Top of Data listing

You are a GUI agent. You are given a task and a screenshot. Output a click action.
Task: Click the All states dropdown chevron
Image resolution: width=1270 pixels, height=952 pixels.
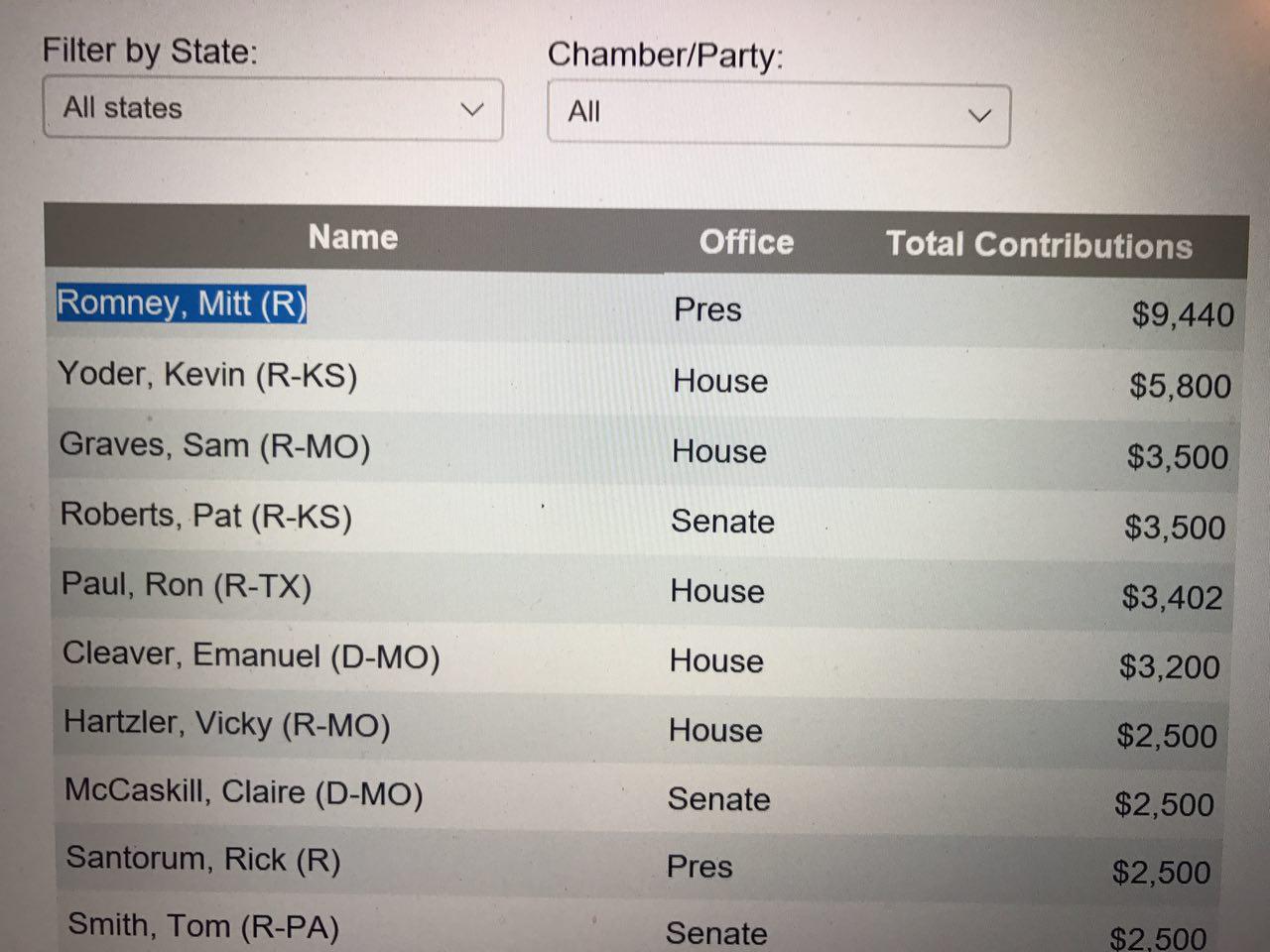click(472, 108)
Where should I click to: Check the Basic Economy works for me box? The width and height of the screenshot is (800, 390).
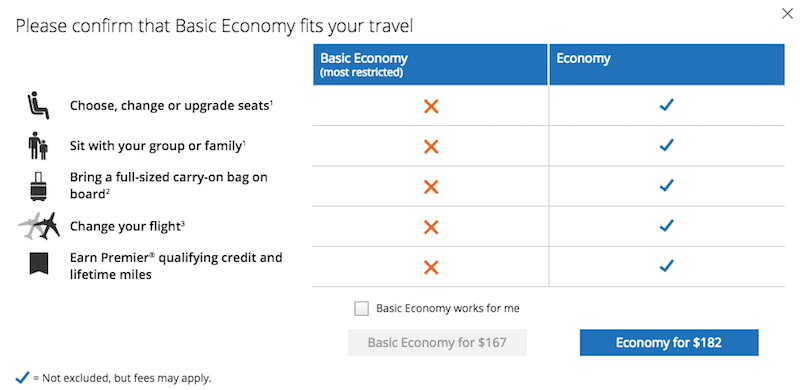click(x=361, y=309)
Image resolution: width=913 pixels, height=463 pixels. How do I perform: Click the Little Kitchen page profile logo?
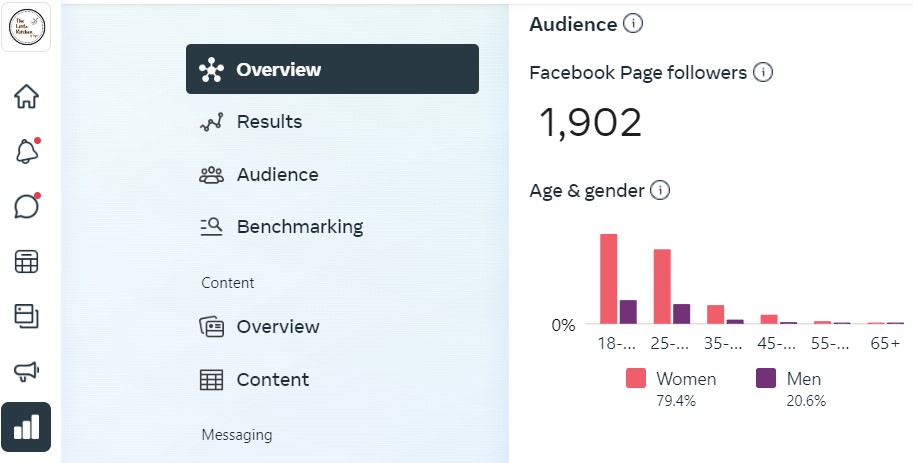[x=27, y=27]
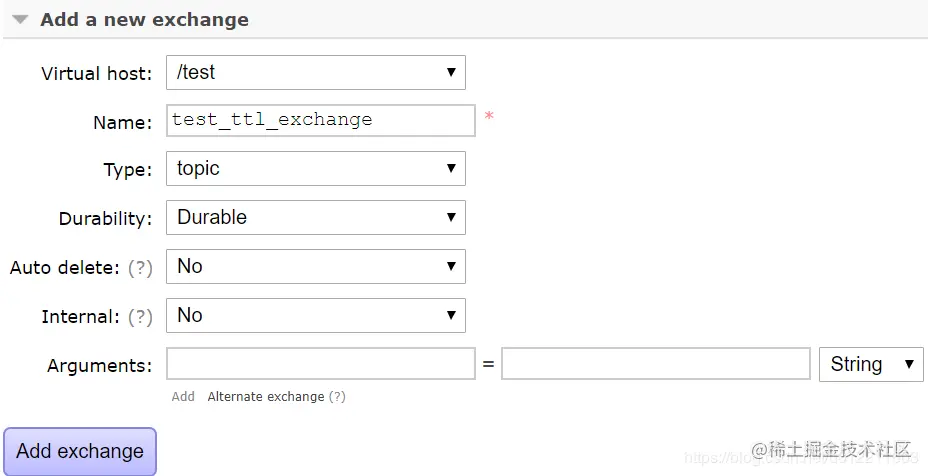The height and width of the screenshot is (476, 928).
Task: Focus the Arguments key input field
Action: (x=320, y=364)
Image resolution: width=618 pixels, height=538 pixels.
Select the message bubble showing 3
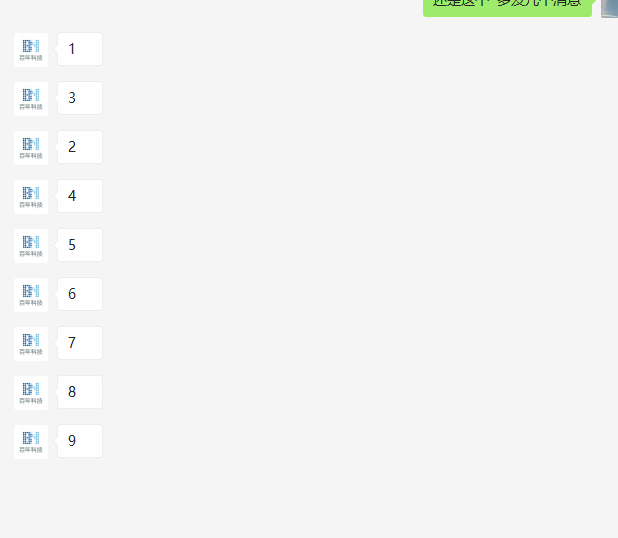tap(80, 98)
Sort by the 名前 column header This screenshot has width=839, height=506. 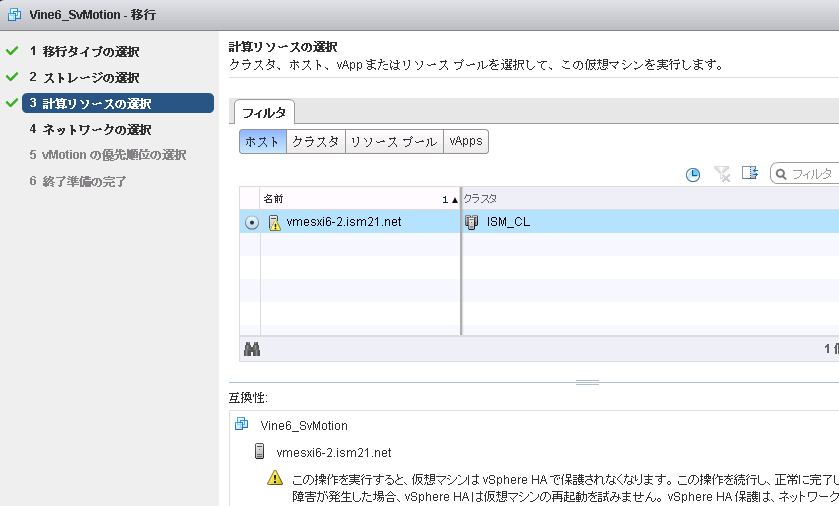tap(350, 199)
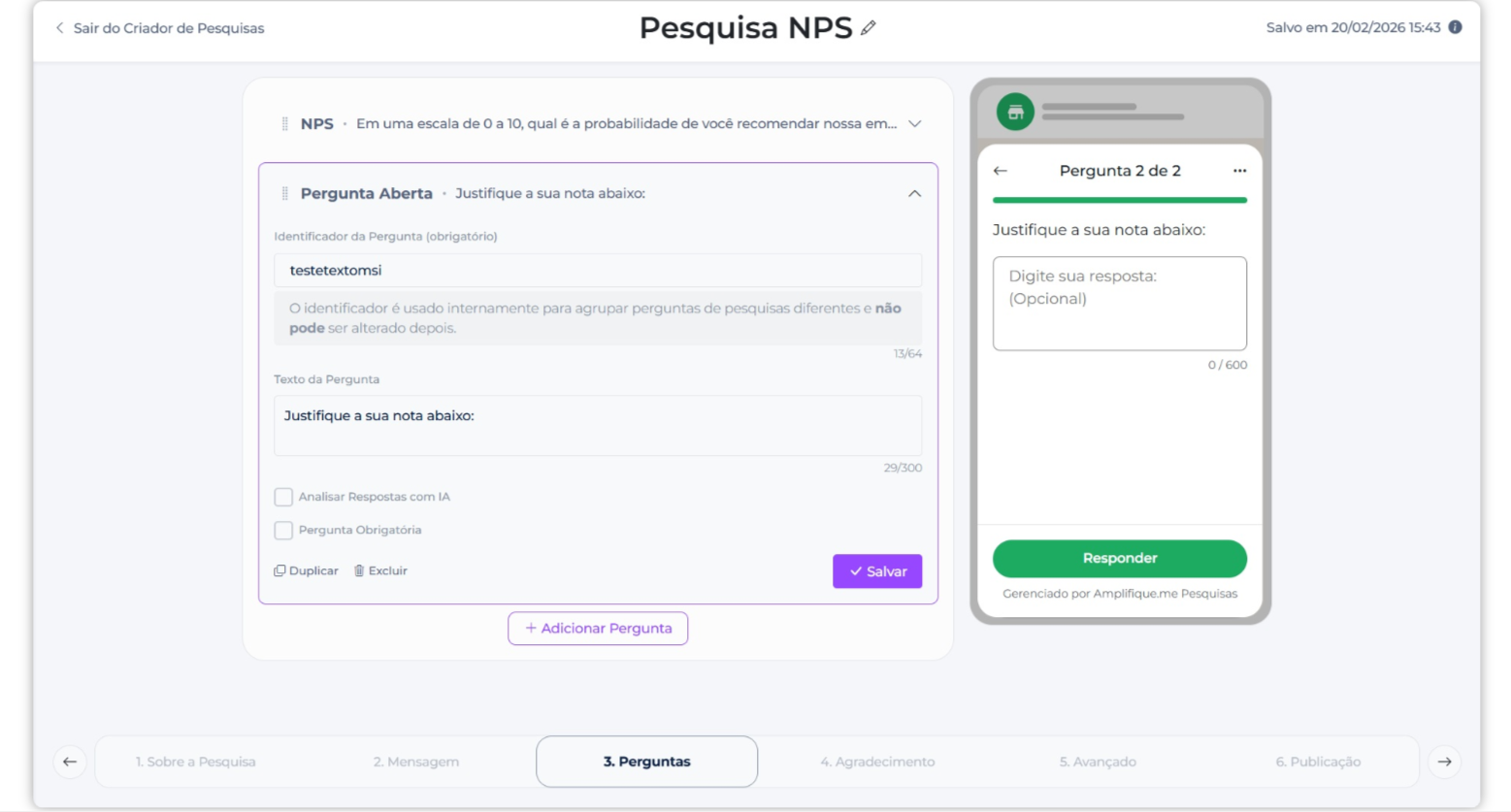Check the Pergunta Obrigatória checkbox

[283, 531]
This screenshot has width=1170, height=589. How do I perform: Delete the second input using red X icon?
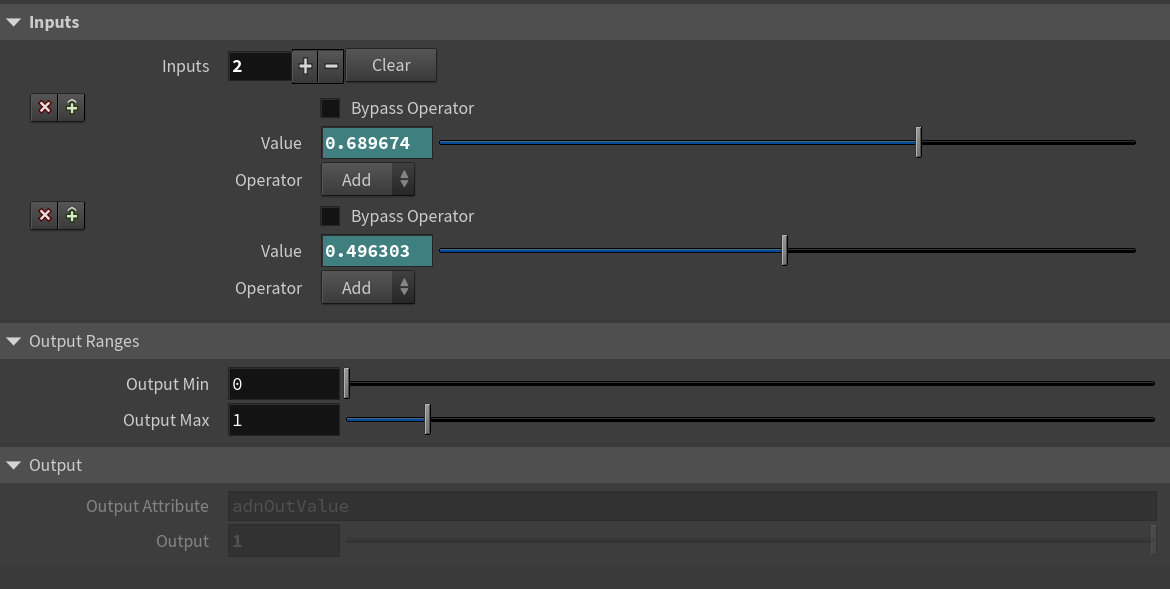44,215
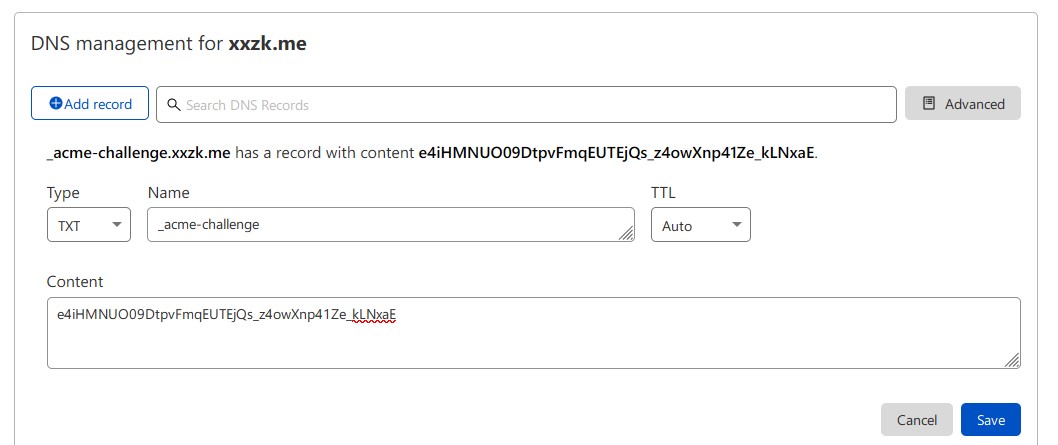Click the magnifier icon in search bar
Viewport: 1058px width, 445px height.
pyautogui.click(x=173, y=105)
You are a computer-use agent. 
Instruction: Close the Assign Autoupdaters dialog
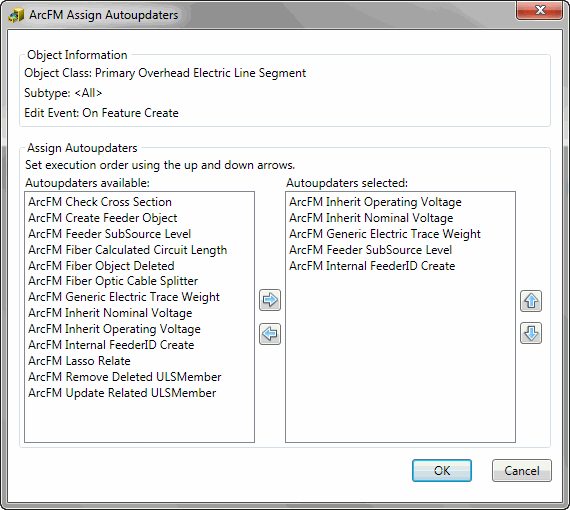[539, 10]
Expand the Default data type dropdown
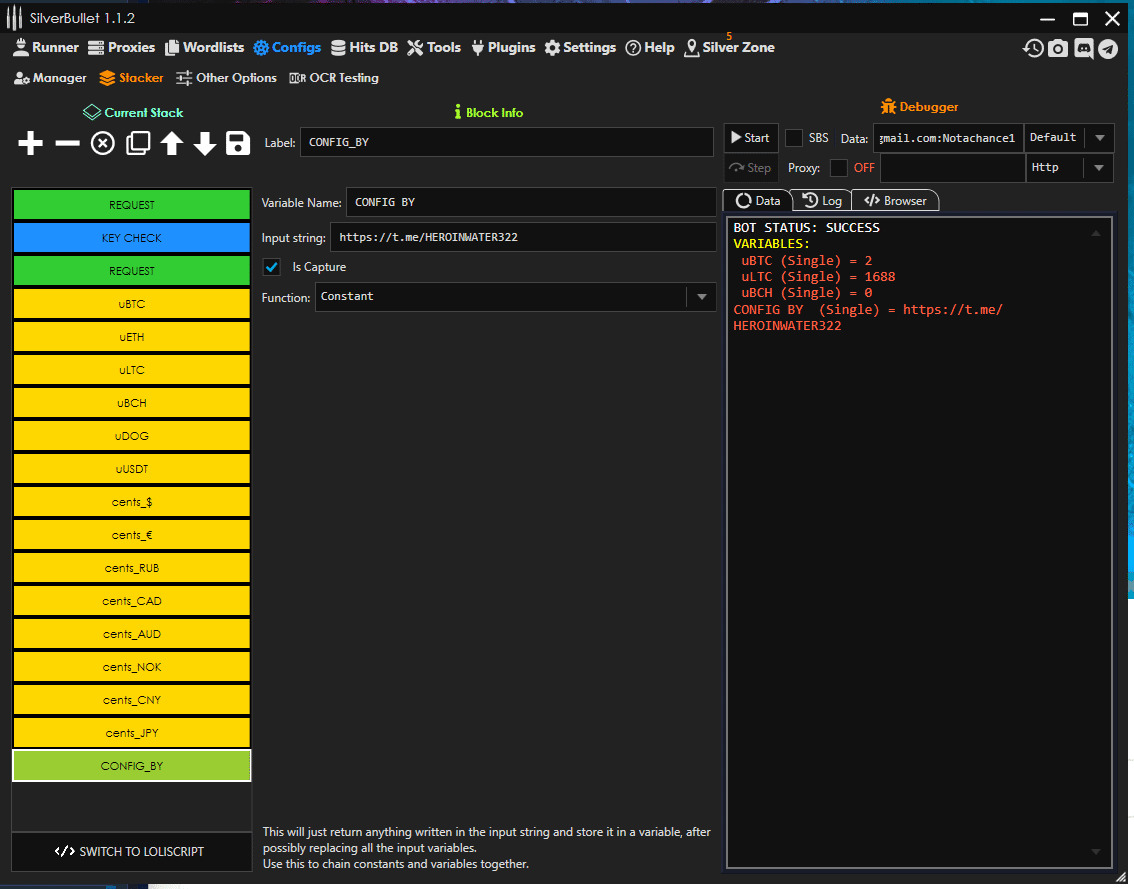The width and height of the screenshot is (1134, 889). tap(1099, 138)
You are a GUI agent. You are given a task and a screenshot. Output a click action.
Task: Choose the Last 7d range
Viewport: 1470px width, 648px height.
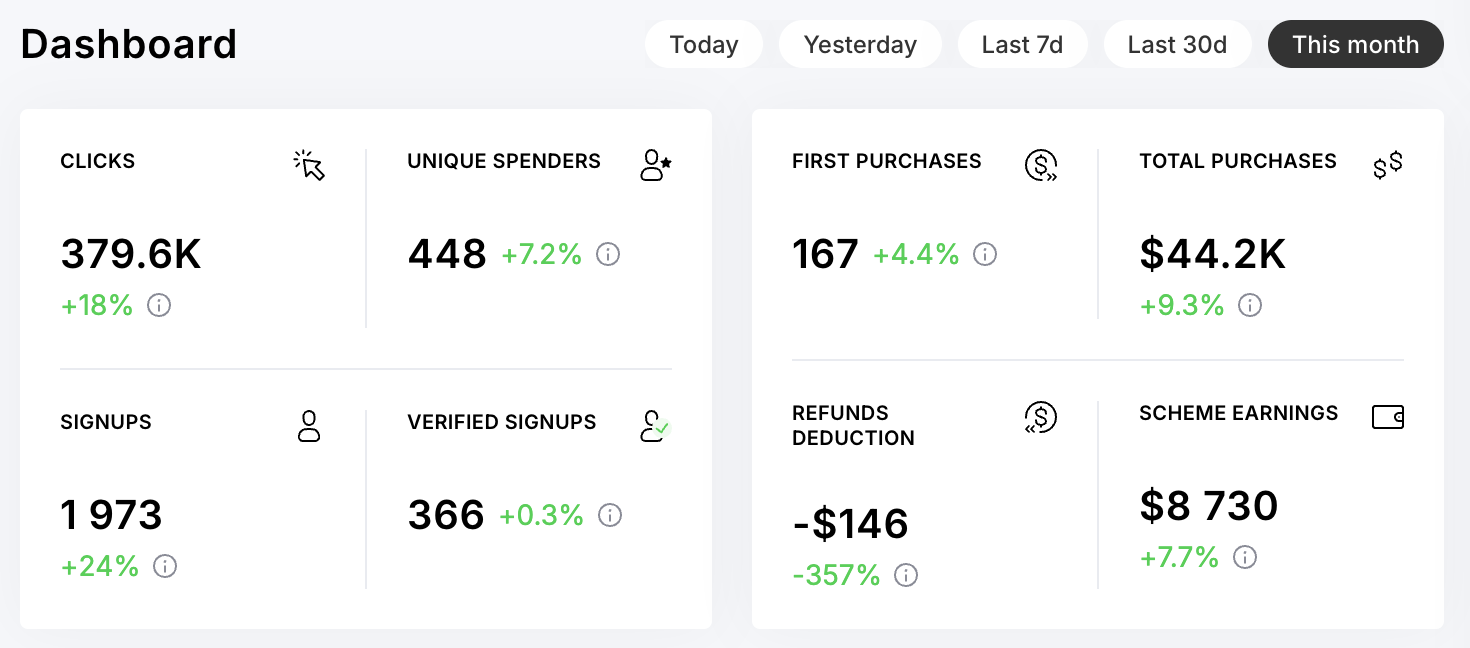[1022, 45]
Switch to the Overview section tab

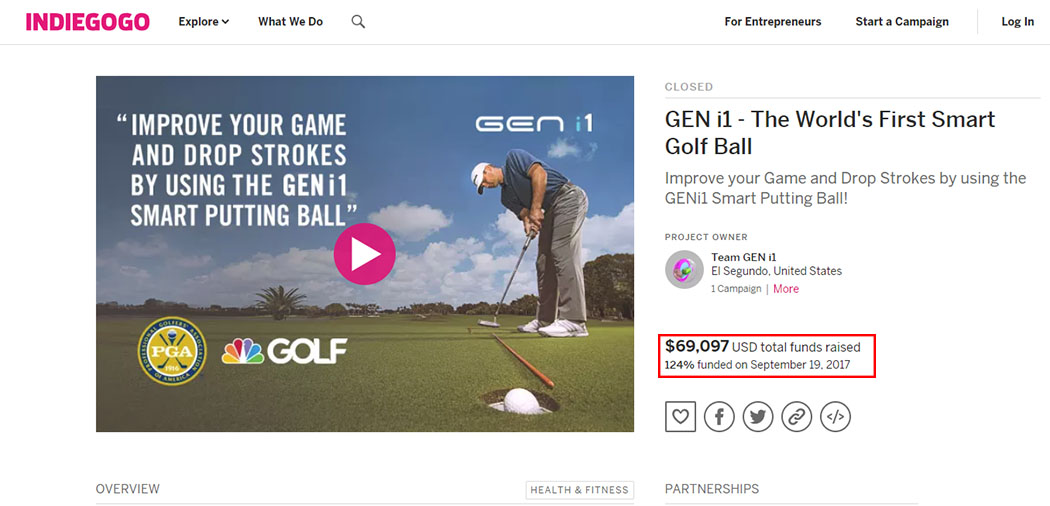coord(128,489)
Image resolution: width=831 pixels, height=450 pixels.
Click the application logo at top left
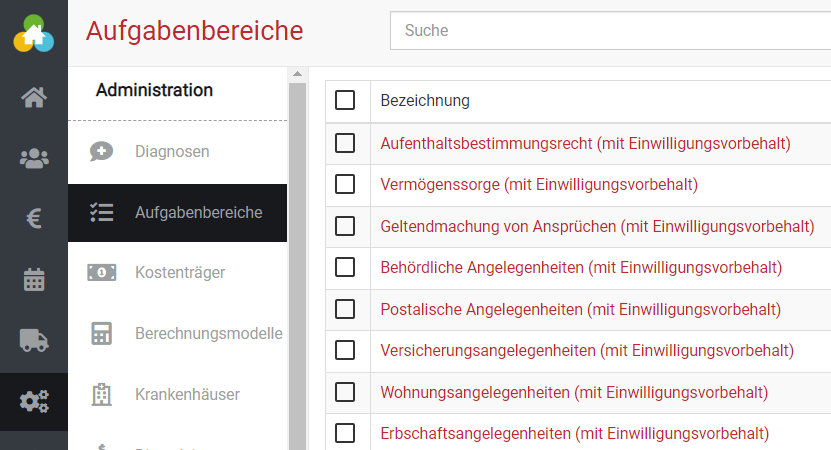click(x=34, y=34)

Bottom of Data listing

Activity ▸
Before duplicating, set the pictures aside; then output exactly the lines from the one with "Image resolution: width=831" through the end of the records, and only those.

Task result ▸
Image resolution: width=831 pixels, height=450 pixels.
Click the application logo at top left
click(x=34, y=34)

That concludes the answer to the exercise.